Luís Costa
Fotografias: Esculturas de Sara Navarro
( a técnica da cozedura ( ancestral ) do barro usada pela Sara Navarro é a soenga.
como se pode ver na primeira fotografia )
I
O vindimador sai à rua
traz na mão esquerda uma pomba de luz
o espaço arde discretamente
e as crianças dançam à volta do chafariz
com girândolas de ouro na testa
o ar aplainando-se como carne viva
as portas abertas
braçadas de olores muito antigos
entrando
e os velhos acariciam os seus animais
de estimação
então /
a oleira aparece
a oleira / violenta
rompendo a cortina dos barros cirúrgicos
agora /
ela aproxima-se do vindimador
ela traz à cabeça um cibório de bronze
lá dentro:
a combustão dos cereais
e o vindimador olha-a
ele sabe que Ela é a FONTE
– a abertura secreta da matéria sonora
II
Fecho os olhos
a flor do trigo sobe-me pelos ventrículos
persigo a cintura das tuas horas metálicas
o grande interior que me inquina
ah! a alegria dos cavalos
os microfones das clareiras
no fundo dos lagos
onde os teus olhos habitam a dor nocturna
inscrevo o teu nome na ânsia do barro
és um chão de sombras iluminadas
- um abismo que relincha
III
Os reflexos dos cestos - nos espelhos - nas paredes do barro.
em frente - o fogo.
e as sombras dos mortos - no jardim - contam as estrelas.
os animais aproximam-se pelo cio da água.
fontes! rios!
asas enroladas à cintura do bosque.
a certas horas - neste lugar -
a água dança no colo do fogo.
e as noras ouvem-se - dentro das cisternas -
possantes.
um campo abandonado.
o retinir das bandeiras.
ah! e suave o vento rasteja pela terra arável dos sonhos.
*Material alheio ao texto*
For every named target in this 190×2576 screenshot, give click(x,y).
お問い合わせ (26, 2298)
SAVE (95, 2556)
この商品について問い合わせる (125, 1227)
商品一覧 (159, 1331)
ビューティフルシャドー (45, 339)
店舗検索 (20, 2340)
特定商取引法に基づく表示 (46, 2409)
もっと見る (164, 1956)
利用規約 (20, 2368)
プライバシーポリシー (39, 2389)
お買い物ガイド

estas ruas! encruzilhadas!
sempre as mesmas - mas outras.
aqui - o sangue estremece para desabrochar
na barro do cântico.
e os chilreios das estátuas ardem
no palato da oleira que sonha.
a velha criança espreita-a. é uma gateira oceânica.
ó grande vento nocturno!
amanhã a colheita acontecerá
( - talvez. )
IV
Debruça-se
lava as mãos - iluminadas de noite - no tanque grande
morosamente penteia os longos cabelos negros
o Grande Mistério escorre das torneiras arcaicas
a nora chia – chilreios! claridade!
nos lábios rebenta o flash do sangue nómada
e evoca o mundo através dos vasos da árvore magnífica
dos olhos que a olham por dentro
e de olhos fechados inscreve o fogo
no barro
V
Mananciais que perfuram
as paredes da vertigem
erva que cobre as ruínas
espigões maravilhosos
acendendo o céu
o doce tempo das mães
onde repousam as torneiras
dos celeiros
objectos vazios
por dentro a perplexidade
da luz do azeite
e oleiros que regressam
das grandes viagens
que pelas pontas dos dedos
exibem a claridade do barro
VI
Do barro ergue-se a mulher
por entre os dedos febris
o sangue que era um repouso
bate agora a repique nos ventrículos
paira sobre ela
a noite do oleiro
Sara Navarro
Licenciada em Artes Plásticas - Escultura pela Faculdade de Belas-Artes da Universidade de Lisboa em 2005. Atualmente desenvolve a sua atividade entre a prática artística e a investigação. É investigadora colaboradora do CIEBA – Centro de Investigação e de Estudos em Belas-Artes da Universidade de Lisboa e do CIAC – Centro de Investigação em Artes e Comunicação da Universidade do Algarve. É bolseira da Fundação para a Ciência e a Tecnologia, encontrando-se a realizar doutoramento, na Faculdade de Belas Artes da Universidade de Lisboa, com o plano de investigação “Potes e Transfigurações: a arqueologia como pretexto para a escultura”. No âmbito da referida investigação, realiza as exposições individuais: “Formas de Terra e Fogo” Museu de Portimão (2012) e “Do Magma às Estrelas” ruínas romanas de Milreu (2012), que documentam a componente de prática artística da investigação que atualmente desenvolve.